Action item: When you reach the line in the listing below that contains "The width and height of the screenshot is (338, 306).", begin returning lines exactly as written, and stop after the line that contains "Task: Click the sliders icon beside 高度な設定". Return no other lines.

Data shown:

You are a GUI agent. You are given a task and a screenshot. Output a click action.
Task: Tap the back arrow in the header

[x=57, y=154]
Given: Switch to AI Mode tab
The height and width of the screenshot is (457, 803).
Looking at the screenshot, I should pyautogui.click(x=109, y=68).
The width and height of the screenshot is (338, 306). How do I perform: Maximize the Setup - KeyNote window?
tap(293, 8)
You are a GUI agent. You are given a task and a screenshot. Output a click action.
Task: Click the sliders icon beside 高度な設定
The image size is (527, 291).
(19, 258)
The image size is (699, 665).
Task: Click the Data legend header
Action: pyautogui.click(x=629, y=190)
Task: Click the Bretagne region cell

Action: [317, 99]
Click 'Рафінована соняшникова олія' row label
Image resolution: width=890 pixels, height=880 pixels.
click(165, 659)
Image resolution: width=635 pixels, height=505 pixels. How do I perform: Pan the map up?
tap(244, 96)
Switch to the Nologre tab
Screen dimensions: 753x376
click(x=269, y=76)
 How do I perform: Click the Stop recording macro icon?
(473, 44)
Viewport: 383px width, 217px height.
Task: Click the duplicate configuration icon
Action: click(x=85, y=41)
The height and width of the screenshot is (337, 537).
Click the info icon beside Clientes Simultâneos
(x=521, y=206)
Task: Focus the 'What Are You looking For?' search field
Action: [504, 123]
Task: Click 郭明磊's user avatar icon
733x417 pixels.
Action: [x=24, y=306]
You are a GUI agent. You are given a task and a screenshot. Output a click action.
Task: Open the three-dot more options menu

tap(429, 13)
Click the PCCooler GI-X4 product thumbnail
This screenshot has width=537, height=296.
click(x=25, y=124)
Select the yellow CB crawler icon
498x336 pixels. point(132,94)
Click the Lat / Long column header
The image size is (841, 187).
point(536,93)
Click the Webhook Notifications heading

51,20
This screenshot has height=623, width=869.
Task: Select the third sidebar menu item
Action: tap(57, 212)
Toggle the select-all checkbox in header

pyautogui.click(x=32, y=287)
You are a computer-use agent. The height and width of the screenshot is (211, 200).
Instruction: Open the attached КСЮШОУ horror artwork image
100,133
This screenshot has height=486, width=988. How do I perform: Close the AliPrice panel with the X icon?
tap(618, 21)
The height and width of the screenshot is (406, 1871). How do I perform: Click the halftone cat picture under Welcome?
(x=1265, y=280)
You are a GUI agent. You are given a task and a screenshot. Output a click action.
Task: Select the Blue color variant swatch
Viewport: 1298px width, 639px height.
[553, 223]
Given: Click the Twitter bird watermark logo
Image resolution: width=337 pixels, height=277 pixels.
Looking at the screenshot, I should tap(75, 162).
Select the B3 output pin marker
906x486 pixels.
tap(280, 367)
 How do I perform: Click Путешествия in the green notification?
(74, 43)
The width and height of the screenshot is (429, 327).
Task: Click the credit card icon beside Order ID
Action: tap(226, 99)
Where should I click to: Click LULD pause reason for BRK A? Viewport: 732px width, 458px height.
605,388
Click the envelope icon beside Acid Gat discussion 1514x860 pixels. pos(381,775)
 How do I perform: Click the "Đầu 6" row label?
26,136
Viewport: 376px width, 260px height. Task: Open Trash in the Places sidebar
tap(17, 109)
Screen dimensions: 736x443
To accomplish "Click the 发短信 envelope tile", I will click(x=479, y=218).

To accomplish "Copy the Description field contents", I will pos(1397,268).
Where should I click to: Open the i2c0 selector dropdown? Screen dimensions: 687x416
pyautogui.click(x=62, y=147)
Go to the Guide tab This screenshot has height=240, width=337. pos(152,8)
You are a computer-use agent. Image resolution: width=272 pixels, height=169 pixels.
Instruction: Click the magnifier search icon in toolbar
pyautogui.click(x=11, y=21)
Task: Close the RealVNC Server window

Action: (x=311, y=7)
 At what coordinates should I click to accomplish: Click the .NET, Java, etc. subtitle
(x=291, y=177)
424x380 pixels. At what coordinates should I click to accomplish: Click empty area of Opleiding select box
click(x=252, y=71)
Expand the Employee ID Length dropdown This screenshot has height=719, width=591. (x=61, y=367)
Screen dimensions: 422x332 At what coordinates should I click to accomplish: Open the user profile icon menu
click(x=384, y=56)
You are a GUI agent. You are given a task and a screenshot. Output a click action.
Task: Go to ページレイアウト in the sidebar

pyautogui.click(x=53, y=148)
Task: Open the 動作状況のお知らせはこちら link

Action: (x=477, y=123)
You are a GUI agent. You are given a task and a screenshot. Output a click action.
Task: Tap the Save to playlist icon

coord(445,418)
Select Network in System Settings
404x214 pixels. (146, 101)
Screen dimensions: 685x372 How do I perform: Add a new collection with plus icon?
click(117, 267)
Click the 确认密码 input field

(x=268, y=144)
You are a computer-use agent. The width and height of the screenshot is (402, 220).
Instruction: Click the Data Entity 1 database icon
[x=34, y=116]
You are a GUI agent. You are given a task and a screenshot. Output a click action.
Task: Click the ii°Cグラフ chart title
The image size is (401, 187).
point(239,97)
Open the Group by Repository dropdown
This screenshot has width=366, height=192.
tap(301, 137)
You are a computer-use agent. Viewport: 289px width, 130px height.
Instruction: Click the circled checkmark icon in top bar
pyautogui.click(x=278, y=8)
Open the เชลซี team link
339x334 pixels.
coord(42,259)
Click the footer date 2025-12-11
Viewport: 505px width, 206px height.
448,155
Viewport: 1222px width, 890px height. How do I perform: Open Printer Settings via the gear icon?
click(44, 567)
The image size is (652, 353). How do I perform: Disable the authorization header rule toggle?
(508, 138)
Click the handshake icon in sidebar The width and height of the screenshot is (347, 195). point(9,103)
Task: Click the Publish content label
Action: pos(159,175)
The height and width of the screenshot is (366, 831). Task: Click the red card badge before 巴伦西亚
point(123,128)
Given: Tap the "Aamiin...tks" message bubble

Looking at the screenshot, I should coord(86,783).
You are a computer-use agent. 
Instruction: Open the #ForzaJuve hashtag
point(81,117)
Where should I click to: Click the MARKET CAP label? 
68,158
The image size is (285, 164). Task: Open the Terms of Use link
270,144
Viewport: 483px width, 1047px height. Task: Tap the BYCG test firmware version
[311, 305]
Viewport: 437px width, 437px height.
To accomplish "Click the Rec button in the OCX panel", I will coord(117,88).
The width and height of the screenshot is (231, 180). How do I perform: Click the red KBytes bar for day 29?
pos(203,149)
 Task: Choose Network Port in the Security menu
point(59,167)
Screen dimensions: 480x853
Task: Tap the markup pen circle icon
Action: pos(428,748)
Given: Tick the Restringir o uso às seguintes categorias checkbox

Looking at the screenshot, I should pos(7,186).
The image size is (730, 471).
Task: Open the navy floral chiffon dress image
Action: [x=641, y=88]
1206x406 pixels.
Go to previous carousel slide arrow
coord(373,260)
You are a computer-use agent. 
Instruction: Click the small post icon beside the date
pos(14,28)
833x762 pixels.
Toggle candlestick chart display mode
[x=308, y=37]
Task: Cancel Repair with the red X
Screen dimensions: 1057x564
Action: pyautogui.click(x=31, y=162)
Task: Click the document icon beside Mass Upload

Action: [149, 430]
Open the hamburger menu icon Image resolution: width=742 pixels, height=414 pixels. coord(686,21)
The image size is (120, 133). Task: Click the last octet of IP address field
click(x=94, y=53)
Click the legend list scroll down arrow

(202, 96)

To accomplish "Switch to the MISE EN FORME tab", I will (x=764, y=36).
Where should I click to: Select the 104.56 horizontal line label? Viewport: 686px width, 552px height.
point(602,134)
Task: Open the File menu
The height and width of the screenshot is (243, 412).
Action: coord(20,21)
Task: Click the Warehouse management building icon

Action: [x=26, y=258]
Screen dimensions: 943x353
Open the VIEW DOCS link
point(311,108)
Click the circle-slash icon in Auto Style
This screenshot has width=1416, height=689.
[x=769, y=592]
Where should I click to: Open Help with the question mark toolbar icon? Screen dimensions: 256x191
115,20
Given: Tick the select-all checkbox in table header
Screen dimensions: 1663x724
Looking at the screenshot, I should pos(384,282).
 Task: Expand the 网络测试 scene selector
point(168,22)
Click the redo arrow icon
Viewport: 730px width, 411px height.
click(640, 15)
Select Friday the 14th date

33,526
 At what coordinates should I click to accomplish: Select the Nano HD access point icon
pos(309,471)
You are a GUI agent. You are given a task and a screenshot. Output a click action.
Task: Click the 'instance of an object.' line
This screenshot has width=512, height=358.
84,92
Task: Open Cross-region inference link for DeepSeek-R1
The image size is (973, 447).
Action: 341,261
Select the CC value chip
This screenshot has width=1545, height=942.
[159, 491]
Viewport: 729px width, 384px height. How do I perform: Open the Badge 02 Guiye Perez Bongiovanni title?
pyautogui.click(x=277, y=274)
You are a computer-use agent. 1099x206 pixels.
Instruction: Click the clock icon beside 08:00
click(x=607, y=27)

Your solution:
The width and height of the screenshot is (338, 306). How do I perform: Maximize the Setup - KeyNote window?
tap(293, 8)
You are a GUI agent. You are given a task and a screenshot. Output a click action.
Task: Click the sliders icon beside 高度な設定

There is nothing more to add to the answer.